WHAT YOU NEED TO DO: Write out the part of the investment performance post that runs from "Our five-year performance" up to and including "the five years.", word for word.

READING TEXT:
- Opening Delimiter -
It’s been five years since we officially launched. Whilst this is an achievement to celebrate, this key milestone in our journey also means we can now proudly present the all-important five-year performance results across each of our five investment styles for our Original Plans.
Figures in this blog are based on past performance and is not a reliable indicator of future results.
Our five-year performance
The graph below shows the simulated* performance of our Original Plans since they started, after all fees have been taken. Please note that we periodically update our performance numbers on our ‘How we invest’ page.
Over the last five years, our Original Plans posted strong, double-digit returns, and after many periods of ups and downs as illustrated in the graph below, we’re proud to confirm that our top-performing Plan (Original Adventurous) has enjoyed an overall performance of 47% at the end of the five years.
The table below shows our simulated* annual performance figures for our Original Plans, from Cautious to Adventurous, between February 2016 and February 2021, after all fees have been taken.
All-time Ethical performance
The graph below shows the simulated* performance of our Ethical Plans, since they started (February 2018), after all fees have been taken.
How did the markets perform over the past five years?
A lot happened in the last five years: the UK left the EU, Donald Trump served one term as the President of the United States, then in 2020, Covid-19, a new deadly virus, spread across the globe, forcing governments to impose national lockdowns to save lives.
- Closing Delimiter -
MATERIAL PROVIDED:
- Opening Delimiter -
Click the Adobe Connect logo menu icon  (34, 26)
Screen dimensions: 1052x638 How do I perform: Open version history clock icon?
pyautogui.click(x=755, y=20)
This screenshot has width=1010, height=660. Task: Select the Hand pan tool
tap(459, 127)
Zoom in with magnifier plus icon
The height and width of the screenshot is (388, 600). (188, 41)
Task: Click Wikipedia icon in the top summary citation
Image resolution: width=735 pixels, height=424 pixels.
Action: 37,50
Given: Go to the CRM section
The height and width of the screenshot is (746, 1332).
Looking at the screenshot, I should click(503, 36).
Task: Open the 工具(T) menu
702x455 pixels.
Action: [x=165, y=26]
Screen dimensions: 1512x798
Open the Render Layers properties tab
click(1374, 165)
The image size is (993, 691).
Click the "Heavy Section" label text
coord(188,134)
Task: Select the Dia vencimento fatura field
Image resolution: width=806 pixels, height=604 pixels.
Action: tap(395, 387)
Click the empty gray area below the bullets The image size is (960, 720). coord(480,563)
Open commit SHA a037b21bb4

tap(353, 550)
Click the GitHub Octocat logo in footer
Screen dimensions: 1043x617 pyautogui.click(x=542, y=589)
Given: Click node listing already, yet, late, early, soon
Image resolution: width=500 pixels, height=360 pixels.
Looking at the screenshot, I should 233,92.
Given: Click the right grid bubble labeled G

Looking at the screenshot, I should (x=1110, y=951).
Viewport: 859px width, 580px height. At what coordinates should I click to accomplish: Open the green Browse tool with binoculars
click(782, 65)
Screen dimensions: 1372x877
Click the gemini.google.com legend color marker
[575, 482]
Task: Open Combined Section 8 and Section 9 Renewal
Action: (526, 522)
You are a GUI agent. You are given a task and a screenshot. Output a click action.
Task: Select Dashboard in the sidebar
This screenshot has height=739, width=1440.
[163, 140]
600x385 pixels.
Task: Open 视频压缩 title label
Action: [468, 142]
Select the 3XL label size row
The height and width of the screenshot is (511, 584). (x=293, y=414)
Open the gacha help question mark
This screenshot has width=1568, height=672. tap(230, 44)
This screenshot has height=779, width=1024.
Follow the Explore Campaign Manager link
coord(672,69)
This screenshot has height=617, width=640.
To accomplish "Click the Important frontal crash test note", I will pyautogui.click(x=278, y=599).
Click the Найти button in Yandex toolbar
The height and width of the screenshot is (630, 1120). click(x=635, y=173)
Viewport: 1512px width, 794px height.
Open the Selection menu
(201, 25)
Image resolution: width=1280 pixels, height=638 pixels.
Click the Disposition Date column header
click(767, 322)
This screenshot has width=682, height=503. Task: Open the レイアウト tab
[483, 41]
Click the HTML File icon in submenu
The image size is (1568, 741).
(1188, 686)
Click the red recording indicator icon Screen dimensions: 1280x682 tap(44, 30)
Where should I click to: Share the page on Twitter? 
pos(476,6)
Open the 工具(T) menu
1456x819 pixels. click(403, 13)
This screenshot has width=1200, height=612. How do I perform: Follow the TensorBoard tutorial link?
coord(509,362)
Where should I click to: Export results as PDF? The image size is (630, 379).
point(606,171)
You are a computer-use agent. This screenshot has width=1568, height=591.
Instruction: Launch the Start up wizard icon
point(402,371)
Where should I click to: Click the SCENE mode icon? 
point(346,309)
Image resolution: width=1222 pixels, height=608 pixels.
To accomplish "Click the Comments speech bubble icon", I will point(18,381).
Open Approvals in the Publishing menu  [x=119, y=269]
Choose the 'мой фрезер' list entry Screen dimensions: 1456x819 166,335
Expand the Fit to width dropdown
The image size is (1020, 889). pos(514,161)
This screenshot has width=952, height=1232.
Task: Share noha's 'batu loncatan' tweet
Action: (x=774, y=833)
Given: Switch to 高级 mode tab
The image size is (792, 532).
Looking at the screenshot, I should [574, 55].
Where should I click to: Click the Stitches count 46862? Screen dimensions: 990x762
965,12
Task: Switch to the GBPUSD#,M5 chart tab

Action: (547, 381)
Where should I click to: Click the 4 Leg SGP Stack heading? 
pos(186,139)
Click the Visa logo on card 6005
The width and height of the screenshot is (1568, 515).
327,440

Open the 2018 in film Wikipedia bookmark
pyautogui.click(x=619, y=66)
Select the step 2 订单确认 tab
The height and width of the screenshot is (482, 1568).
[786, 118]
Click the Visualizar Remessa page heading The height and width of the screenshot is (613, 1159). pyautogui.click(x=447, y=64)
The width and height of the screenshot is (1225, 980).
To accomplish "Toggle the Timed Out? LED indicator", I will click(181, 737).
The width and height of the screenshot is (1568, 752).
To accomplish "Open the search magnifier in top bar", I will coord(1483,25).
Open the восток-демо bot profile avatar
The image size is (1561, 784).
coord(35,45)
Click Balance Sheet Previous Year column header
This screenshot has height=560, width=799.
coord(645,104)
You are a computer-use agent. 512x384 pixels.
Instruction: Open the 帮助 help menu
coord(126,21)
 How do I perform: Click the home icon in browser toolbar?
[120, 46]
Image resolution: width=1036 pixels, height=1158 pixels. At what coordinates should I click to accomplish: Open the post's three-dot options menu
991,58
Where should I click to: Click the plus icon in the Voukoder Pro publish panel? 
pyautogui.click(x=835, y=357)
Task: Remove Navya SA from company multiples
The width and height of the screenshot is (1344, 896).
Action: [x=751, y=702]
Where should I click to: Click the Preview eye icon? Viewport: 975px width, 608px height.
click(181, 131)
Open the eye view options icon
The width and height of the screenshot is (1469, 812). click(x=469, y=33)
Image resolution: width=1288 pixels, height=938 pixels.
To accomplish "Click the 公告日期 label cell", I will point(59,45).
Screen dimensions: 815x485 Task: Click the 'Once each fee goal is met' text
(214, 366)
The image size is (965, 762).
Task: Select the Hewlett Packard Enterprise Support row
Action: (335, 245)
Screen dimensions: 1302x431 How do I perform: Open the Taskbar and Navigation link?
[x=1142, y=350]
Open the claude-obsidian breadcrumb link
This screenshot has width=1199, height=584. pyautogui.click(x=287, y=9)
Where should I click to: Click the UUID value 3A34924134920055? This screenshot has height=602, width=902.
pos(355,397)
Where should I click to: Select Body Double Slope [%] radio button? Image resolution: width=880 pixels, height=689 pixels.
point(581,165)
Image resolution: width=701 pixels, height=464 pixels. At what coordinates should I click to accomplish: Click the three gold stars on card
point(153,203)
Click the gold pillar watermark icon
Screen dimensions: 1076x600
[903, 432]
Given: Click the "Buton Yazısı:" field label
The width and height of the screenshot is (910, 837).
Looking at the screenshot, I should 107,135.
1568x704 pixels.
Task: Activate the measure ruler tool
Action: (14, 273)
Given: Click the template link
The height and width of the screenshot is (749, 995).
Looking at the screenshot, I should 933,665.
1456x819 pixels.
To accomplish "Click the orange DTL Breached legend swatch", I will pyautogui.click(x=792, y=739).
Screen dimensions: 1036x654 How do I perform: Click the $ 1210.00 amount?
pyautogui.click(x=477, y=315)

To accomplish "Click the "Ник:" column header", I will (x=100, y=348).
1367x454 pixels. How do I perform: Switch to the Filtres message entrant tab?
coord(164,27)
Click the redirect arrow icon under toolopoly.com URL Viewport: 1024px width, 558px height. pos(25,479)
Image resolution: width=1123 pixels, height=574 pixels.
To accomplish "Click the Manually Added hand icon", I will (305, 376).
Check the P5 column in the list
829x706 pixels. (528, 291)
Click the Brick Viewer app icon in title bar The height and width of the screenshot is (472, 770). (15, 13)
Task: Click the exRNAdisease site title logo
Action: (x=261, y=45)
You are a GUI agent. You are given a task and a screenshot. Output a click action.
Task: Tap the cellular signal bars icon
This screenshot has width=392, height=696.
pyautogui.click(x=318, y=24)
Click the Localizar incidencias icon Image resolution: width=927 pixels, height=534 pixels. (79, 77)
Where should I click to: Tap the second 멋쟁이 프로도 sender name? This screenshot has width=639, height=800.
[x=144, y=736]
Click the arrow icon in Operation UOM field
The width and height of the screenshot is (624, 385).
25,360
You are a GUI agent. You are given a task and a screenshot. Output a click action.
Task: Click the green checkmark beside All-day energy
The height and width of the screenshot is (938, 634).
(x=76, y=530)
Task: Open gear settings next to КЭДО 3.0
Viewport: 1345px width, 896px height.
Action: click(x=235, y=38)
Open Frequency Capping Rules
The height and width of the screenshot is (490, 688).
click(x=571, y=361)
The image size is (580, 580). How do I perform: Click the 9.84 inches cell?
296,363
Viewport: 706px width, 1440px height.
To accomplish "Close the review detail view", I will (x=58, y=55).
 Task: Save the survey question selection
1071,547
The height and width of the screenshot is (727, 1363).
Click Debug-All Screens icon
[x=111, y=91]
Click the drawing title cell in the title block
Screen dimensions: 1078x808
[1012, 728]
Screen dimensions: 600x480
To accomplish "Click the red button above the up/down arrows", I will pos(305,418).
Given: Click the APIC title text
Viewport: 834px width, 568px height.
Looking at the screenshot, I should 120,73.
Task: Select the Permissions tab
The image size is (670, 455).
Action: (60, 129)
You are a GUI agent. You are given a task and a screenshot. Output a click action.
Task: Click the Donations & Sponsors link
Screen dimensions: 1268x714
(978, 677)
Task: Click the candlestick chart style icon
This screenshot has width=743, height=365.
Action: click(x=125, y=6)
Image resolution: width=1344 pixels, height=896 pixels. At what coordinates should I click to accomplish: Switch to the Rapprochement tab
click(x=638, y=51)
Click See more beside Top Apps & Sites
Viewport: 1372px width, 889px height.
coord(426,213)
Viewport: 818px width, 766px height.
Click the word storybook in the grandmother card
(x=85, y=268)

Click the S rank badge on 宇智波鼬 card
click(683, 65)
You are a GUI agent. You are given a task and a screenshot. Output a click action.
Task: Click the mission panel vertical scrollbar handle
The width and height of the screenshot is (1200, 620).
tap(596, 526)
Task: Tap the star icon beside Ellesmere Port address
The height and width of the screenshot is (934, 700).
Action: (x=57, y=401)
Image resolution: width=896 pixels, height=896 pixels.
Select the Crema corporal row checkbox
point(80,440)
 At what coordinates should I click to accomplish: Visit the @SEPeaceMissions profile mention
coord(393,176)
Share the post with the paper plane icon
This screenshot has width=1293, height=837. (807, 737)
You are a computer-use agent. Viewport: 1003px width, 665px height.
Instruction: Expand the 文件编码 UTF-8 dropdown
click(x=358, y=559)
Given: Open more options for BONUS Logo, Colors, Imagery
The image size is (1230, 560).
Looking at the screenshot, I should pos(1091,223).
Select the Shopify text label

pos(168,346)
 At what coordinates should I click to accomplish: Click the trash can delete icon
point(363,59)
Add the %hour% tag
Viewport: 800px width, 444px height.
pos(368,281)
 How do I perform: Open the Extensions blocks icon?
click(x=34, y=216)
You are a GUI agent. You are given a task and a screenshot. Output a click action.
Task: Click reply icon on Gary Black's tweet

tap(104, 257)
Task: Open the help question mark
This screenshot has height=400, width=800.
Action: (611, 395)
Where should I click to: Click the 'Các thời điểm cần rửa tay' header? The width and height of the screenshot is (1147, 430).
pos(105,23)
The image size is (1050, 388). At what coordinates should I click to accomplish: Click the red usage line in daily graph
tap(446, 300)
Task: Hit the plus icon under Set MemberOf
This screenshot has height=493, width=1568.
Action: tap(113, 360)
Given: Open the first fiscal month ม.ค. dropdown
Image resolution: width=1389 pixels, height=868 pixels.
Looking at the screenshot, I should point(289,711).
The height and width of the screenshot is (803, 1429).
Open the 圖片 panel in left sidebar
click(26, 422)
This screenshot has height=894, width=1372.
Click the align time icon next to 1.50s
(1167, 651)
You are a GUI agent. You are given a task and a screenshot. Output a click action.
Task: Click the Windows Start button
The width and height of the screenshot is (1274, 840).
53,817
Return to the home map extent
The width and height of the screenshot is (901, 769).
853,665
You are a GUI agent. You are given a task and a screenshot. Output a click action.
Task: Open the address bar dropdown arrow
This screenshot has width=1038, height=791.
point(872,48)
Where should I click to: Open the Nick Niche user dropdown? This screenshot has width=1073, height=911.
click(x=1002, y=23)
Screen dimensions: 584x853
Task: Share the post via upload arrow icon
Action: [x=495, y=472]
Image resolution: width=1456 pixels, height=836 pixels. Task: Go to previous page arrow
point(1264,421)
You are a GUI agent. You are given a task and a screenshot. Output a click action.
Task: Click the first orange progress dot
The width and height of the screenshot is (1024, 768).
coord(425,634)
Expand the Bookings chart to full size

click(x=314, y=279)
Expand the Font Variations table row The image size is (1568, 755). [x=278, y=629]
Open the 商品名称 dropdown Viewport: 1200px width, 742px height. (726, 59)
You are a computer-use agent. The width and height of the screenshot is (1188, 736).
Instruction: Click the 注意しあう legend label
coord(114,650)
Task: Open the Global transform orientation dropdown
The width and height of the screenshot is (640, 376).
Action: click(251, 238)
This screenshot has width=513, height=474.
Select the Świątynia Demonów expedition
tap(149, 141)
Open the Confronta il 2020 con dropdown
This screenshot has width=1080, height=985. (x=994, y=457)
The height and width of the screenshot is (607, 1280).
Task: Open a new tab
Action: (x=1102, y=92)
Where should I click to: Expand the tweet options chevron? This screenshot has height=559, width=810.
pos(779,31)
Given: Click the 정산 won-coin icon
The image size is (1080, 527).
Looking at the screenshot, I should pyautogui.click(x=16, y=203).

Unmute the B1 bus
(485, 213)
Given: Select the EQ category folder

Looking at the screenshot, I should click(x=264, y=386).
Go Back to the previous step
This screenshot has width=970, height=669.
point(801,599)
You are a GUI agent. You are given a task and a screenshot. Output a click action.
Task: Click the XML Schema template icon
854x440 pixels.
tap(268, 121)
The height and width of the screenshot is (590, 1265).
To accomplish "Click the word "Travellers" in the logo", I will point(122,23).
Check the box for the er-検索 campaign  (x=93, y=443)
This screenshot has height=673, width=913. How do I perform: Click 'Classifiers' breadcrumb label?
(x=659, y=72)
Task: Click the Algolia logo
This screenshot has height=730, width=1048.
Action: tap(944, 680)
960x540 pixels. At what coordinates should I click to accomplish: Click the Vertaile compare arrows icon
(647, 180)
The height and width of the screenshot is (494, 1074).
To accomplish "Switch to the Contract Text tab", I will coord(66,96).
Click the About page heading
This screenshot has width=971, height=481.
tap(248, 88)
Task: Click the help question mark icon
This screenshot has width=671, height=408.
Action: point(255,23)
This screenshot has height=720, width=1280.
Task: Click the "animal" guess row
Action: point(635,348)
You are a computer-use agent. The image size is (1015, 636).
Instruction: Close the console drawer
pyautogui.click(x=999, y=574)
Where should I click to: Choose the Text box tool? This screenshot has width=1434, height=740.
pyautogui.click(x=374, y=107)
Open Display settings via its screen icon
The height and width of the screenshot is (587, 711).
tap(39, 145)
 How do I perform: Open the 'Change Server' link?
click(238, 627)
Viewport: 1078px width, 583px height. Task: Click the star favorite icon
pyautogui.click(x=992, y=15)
- Closing Delimiter -
TASK RESPONSE:
Our five-year performance
The graph below shows the simulated* performance of our Original Plans since they started, after all fees have been taken. Please note that we periodically update our performance numbers on our ‘How we invest’ page.
Over the last five years, our Original Plans posted strong, double-digit returns, and after many periods of ups and downs as illustrated in the graph below, we’re proud to confirm that our top-performing Plan (Original Adventurous) has enjoyed an overall performance of 47% at the end of the five years.